The Municipal Securities Rulemaking Board announced Friday that Meredith Hathorn will be its next chair of the board on the same day that the Securities and Exchange Commission announced the withdrawal of the board’s controversial fee proposal and the MSRB submitted a new version.

Hathorn is a managing partner at Foley & Judell in Baton Rouge, Louisiana, and is finishing out her term as vice chair and head of the board’s nominating committee. She began her career as a law clerk at Foley & Lardner in 1985 and is also the president of the Louisiana Chapter of Women in Public Finance.
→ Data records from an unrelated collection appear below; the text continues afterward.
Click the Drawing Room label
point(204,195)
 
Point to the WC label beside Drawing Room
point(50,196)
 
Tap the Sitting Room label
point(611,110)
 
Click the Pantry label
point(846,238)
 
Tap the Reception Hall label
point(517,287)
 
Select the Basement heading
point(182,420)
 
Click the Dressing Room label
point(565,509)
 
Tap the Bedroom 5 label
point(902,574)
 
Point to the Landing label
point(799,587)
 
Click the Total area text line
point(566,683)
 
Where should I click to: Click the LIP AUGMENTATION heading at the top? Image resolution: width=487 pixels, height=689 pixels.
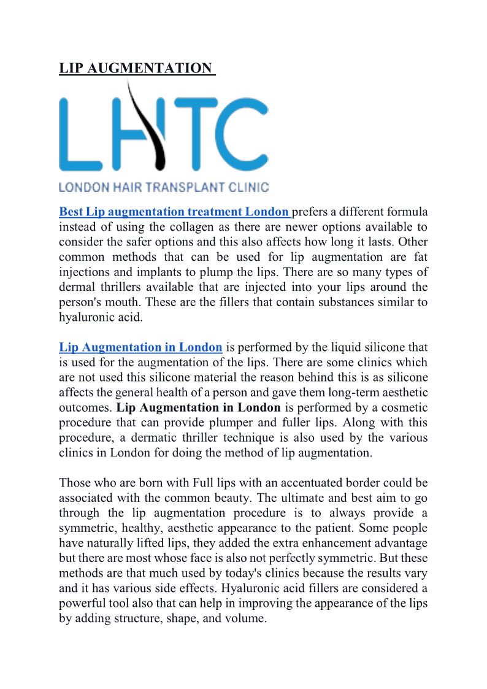[x=136, y=68]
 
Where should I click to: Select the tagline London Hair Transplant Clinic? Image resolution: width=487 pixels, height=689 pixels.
[x=163, y=187]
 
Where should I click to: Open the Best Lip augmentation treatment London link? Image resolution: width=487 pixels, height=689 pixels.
[x=174, y=212]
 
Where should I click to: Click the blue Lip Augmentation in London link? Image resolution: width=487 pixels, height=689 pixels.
[x=140, y=347]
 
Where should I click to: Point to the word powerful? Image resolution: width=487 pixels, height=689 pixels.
[x=82, y=603]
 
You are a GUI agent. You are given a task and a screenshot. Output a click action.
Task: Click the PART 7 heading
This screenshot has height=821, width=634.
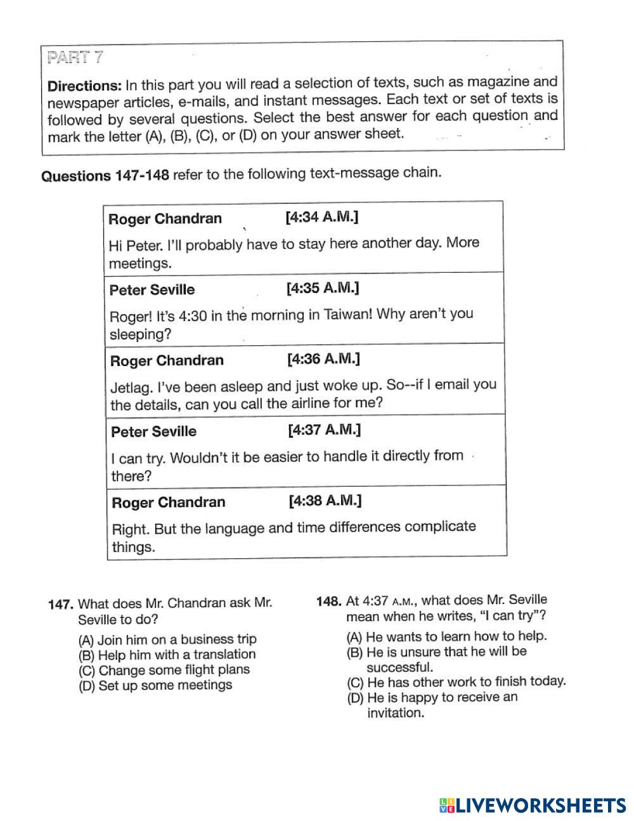75,58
“Each year, we cast a wide net to identify a new class of market experts to join us on the Board,” Hathorn said. “We thank each applicant for their willingness to give back to our market and we could not be more pleased to welcome four new members who each bring a distinct perspective, a wealth of experience and an outstanding commitment to overseeing the execution of the MSRB’s long-term strategic goals.”

Meredith Hathorn, managing partner at Foley & Lardner in Baton Rouge will be the MSRB’s new chair

Carol Kostik, the retired former deputy comptroller for public finance for the City of New York, will be vice chair.

Selected from its pool of over 70 applicants were Institutional investor representative David Belton, director, American Family Insurance, municipal issuer representative Horatio Porter, chief financial officer of North Texas Tollway Authority, bank representative Patrick Haskell, managing director, head of municipal securities and co-head of fixed income retail capital markets and municipal advisor representative Jill Jaworski, managing director and partner at PFM financial advisors.

The FY 2023 board will have 15 members, the now permanent size under governance rule changes adopted in 2020. Donna Simonetti and Frank Fairman’s contracts have been extended a year. Daniel Kiley will also stay on another year to take the place of a regulated board member, per the board’s transition plan.

The board also authorized its staff to prepare a new request for comment on MSRB Rule G-47 on time of trade disclosure, expected later this year, and is also preparing to issue a request for comment on proposed amendments to MSRB Rule G-14 on reports of sales or purchases next week.

The board’s meeting also discussed the ongoing changes to its EMMA, and EMMA Labs platforms in addition to its efforts in collecting more pre-trade data in fixed-income markets.

“A common theme in our long-term strategic plan is the objective of advancing market efficiency, improving price transparency, and enhancing overall market liquidity, especially in light of the opportunities presented by evolving technology and market practices across the fixed income market,” MSRB chief executive Mark Kim said.

But the news of its board meeting comes on the day the SEC announced the withdrawal of its controversial fee proposal and the rollout of an amended version.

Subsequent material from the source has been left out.